Advisors on This Week’s Show

Bob Landaas

Brian Kilb

Dave Sandstrom

 (with Max Hoelzl and Joel Dresang)

Week in Review (Nov. 11-15, 2012)

Significant economic indicators & reports

Monday

No major announcements

Tuesday

No major announcements

Wednesday

No major announcements

Thursday

The Bureau of Labor Statistics reported a third-quarter gain in productivity that disappointed analyst forecasts. Still, labor output per work hour grew at an annual rate of 1.9%, the highest measure in a year. Labor costs dipped more than expected in the quarter, suggesting demand for workers remains relatively weak and pressure for inflation is low.

The U.S. trade deficit grew 8% to $41.8 billion in September, the widest gap since May, according to the Bureau of Economic Analysis. A slight decline in exports indicated continued weakness in the global economy, while a 1.2% pickup in imports showed American consumers are spending on such items as cars and phones.
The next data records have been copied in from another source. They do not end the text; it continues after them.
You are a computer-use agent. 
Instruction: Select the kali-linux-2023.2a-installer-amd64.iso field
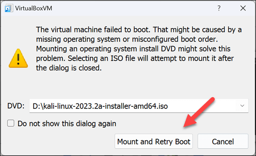click(x=139, y=106)
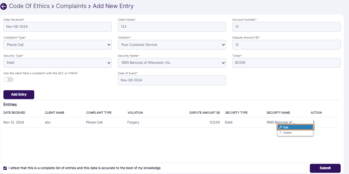Click the Submit button
Image resolution: width=349 pixels, height=174 pixels.
[325, 168]
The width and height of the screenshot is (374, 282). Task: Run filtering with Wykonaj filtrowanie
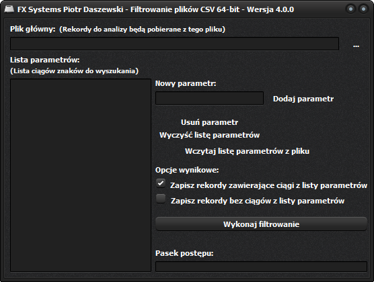coord(261,224)
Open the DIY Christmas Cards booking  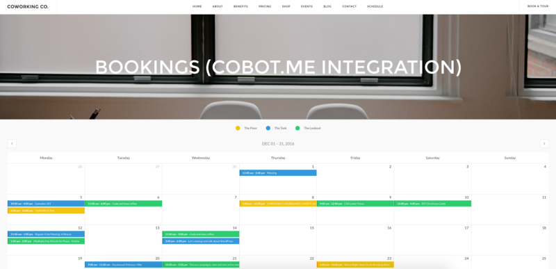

A look at the three-month rolling average for imports, which smooths out monthly volatility, shows imports nearing the pre-recession high.

imports_9_13

The moving four-week average for initial unemployment claims declined for the second week in a row, settling back from recent statistical anomalies from computer updates in California and the 16-day federal government shutdown. Jobless applications filed with the Labor Department have remained below the 46-year average throughout 2013, a sign that although they’re not hiring at high rates, employers generally don’t want to let workers go, either.

Friday

The Commerce Department said wholesalers increased inventories in September, for the third month in a row. But the pace of stockpiling stayed behind the rate of sales, keeping the inventories-to-sales ratio at a relatively lean level. Much of that is due to slowing automotive inventories.

U.S. industrial production and utilization eased off in October, but manufacturing showed continued progress, according to the Federal Reserve. Output overall declined for the first time in three months, but factories expanded production for the third month in a row and were 3.3% ahead of their pace a year ago. Including mining and utilities operations, the percentage of production capacity dipped slightly to 78.1%, well below the long-term average of 80.2%, at which point inflation becomes a concern.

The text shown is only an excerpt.